● Exercise
Report every line of the records that contains the word "Twitter".

● Supplied information
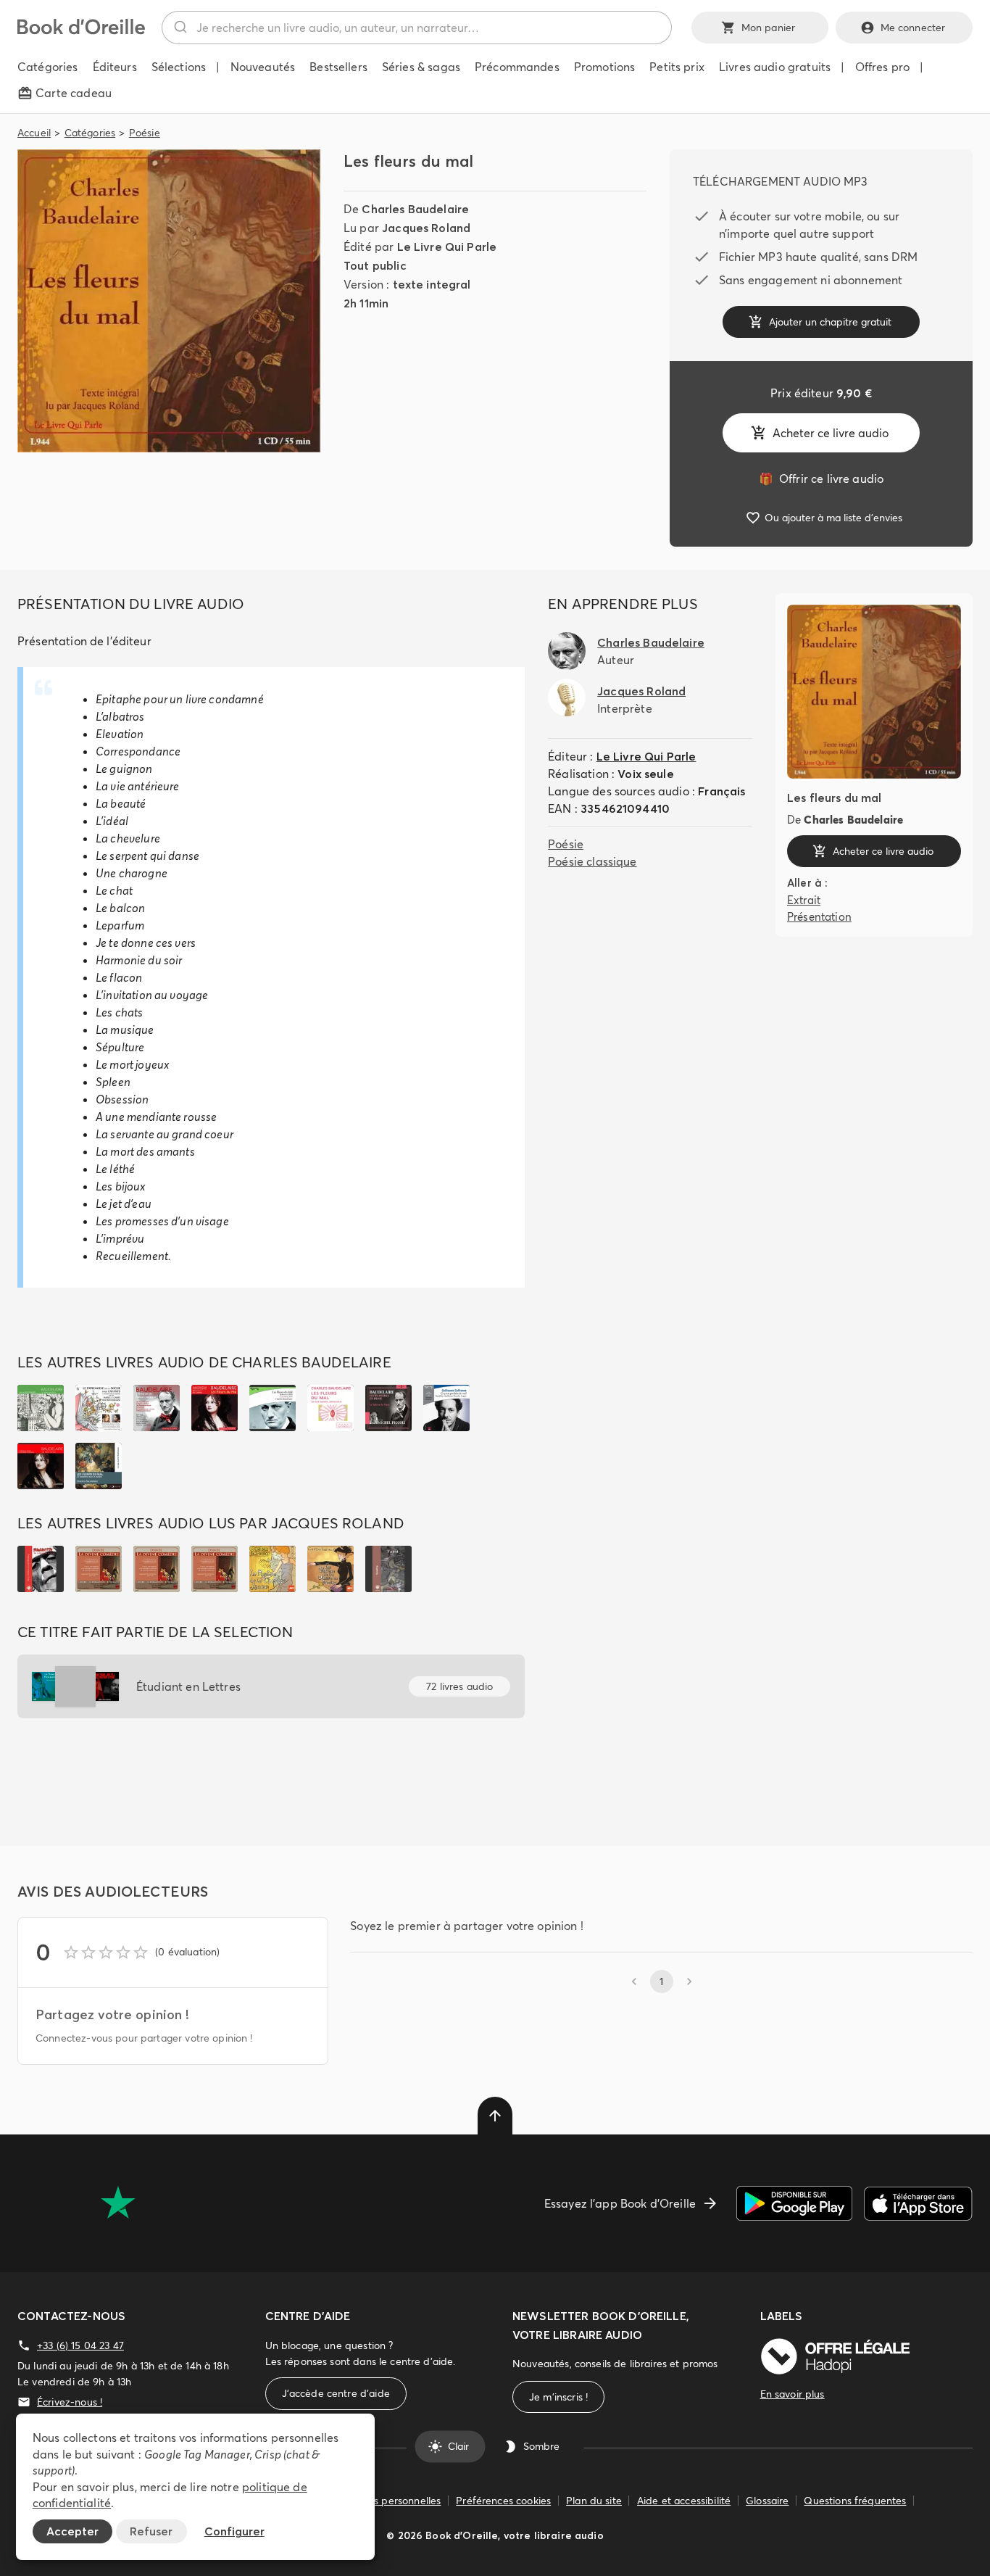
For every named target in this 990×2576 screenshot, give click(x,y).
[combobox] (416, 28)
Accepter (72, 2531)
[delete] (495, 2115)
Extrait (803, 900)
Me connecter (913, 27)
...
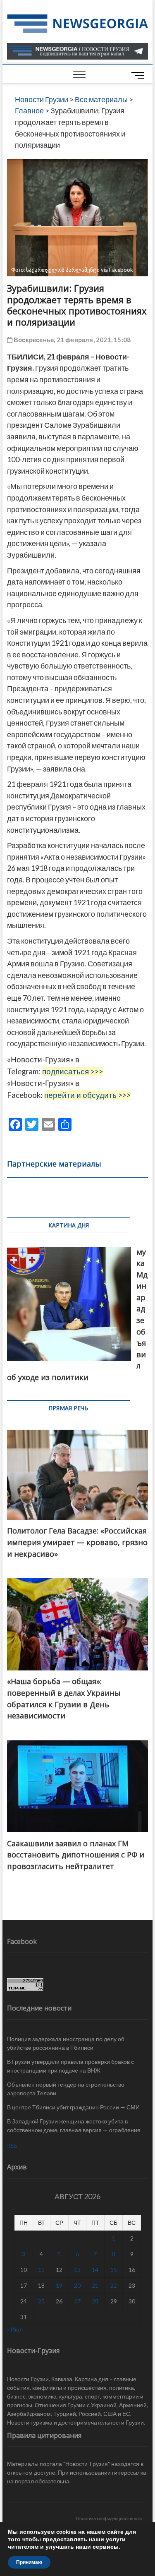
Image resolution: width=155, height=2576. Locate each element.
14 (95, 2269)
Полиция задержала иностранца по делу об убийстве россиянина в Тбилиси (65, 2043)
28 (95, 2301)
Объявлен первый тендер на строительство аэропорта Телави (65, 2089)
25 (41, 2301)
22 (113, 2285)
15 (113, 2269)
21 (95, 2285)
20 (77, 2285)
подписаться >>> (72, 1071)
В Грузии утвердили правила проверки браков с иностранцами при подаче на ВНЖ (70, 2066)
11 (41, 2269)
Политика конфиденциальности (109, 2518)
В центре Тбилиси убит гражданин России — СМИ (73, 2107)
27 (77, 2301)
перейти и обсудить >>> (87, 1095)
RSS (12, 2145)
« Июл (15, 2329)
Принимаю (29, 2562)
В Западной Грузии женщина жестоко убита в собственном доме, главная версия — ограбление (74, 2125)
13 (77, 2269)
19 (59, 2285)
==
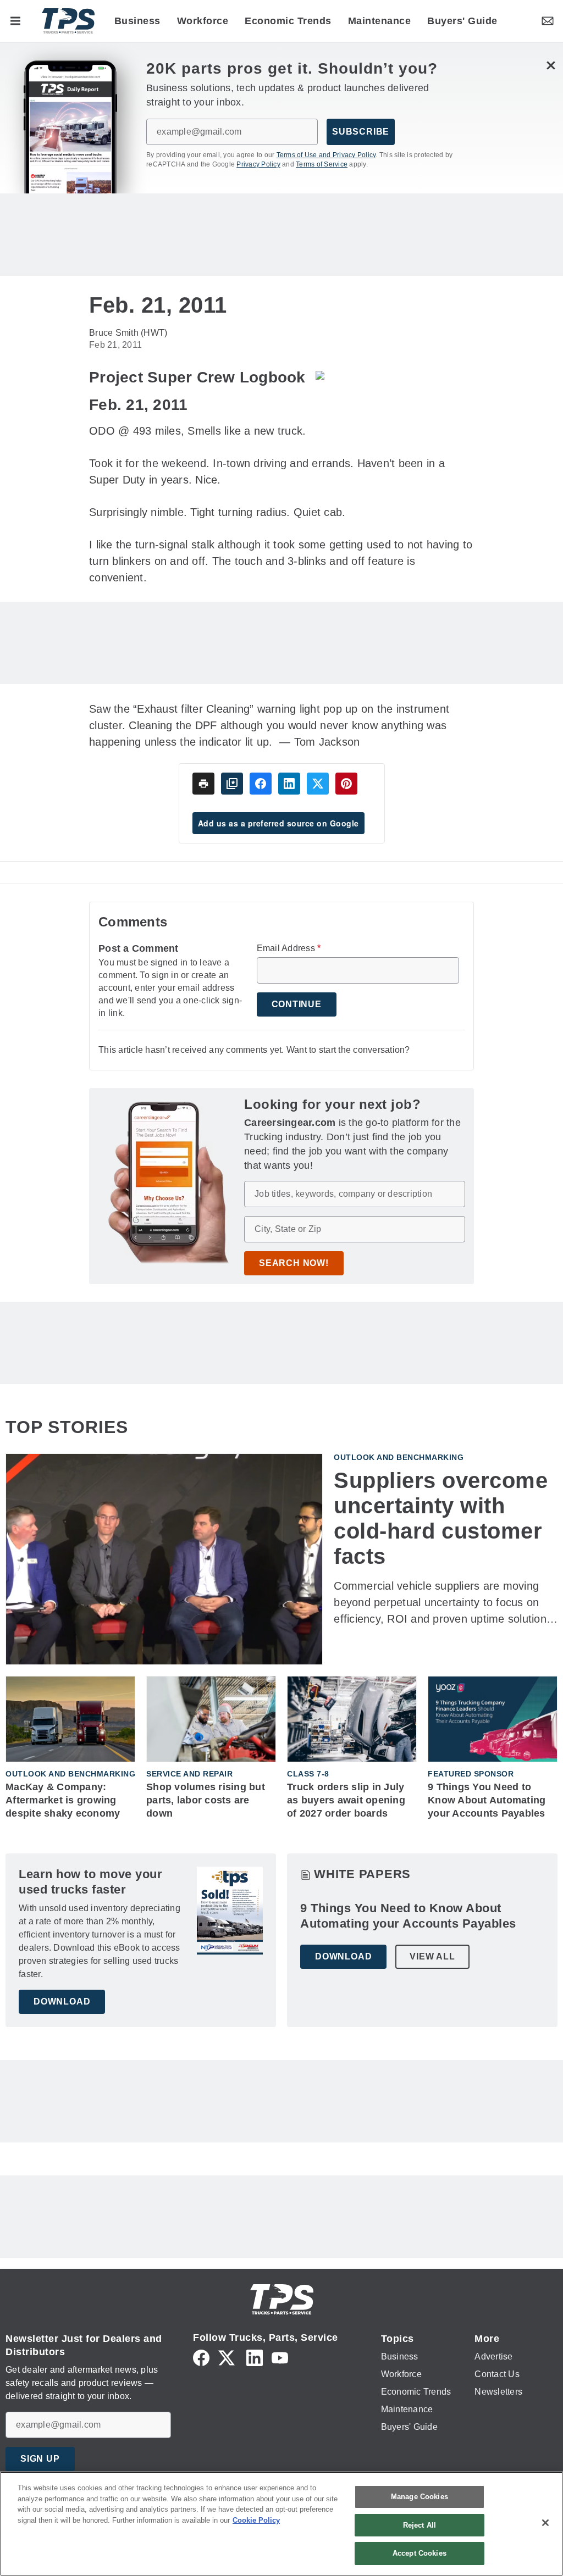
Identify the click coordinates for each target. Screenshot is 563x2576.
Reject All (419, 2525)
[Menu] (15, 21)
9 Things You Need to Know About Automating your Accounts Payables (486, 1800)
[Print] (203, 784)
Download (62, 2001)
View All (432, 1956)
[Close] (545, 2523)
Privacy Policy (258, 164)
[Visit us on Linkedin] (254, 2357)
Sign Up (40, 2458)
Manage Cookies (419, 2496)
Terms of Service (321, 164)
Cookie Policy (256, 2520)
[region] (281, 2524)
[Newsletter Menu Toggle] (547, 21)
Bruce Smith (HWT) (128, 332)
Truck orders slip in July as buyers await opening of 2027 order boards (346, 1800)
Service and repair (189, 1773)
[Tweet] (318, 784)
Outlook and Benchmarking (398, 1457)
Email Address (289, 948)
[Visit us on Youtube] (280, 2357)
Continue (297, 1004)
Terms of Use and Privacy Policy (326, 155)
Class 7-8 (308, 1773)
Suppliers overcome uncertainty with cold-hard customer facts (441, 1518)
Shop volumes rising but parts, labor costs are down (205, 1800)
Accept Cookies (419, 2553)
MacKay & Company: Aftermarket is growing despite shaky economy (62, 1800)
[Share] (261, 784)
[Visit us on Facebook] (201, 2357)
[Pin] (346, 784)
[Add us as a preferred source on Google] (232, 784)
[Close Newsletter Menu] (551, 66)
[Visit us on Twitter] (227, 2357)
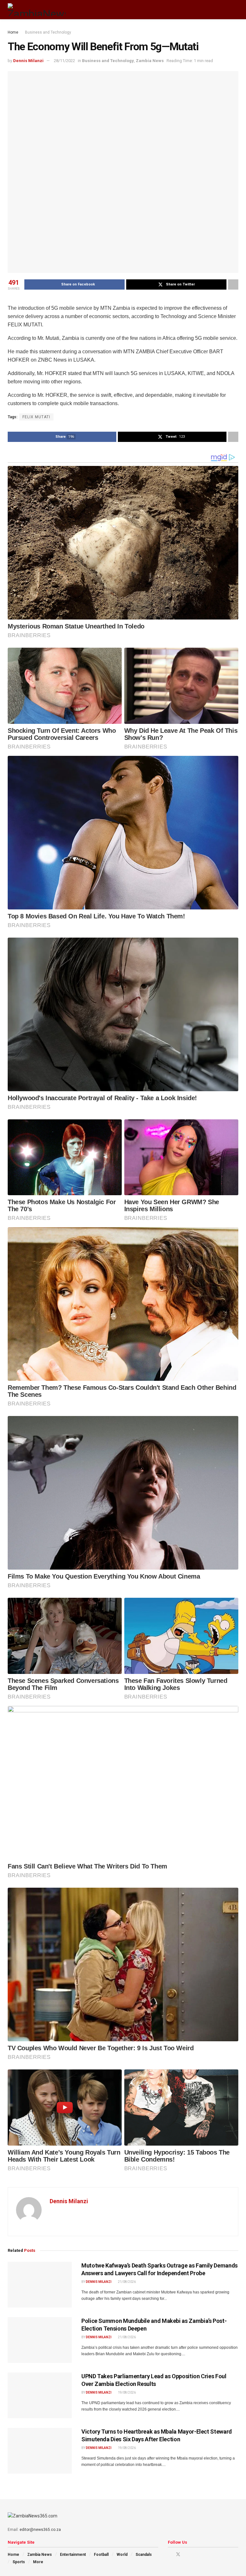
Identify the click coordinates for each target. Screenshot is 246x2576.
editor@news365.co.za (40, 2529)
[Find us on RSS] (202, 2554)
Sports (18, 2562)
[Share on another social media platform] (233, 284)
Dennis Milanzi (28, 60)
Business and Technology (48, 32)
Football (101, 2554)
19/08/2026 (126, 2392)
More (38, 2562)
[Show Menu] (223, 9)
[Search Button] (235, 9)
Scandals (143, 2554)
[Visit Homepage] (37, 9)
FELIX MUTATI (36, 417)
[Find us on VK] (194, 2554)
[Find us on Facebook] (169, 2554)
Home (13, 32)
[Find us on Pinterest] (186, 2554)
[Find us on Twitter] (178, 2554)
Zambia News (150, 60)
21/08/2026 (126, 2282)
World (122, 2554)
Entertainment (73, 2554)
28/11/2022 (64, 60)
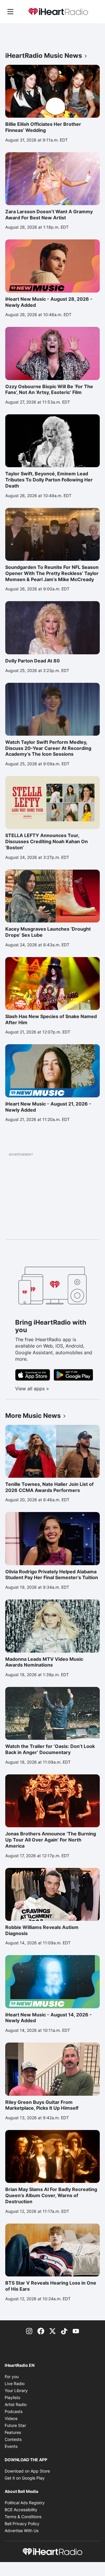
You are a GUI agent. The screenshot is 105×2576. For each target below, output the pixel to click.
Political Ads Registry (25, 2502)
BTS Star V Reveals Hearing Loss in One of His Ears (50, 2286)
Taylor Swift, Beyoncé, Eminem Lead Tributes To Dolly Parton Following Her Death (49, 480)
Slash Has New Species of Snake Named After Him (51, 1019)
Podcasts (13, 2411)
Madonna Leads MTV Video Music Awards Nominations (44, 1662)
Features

● Answer area
[Visit us on Twitter] (227, 2357)
[Find us on Twitter] (178, 2554)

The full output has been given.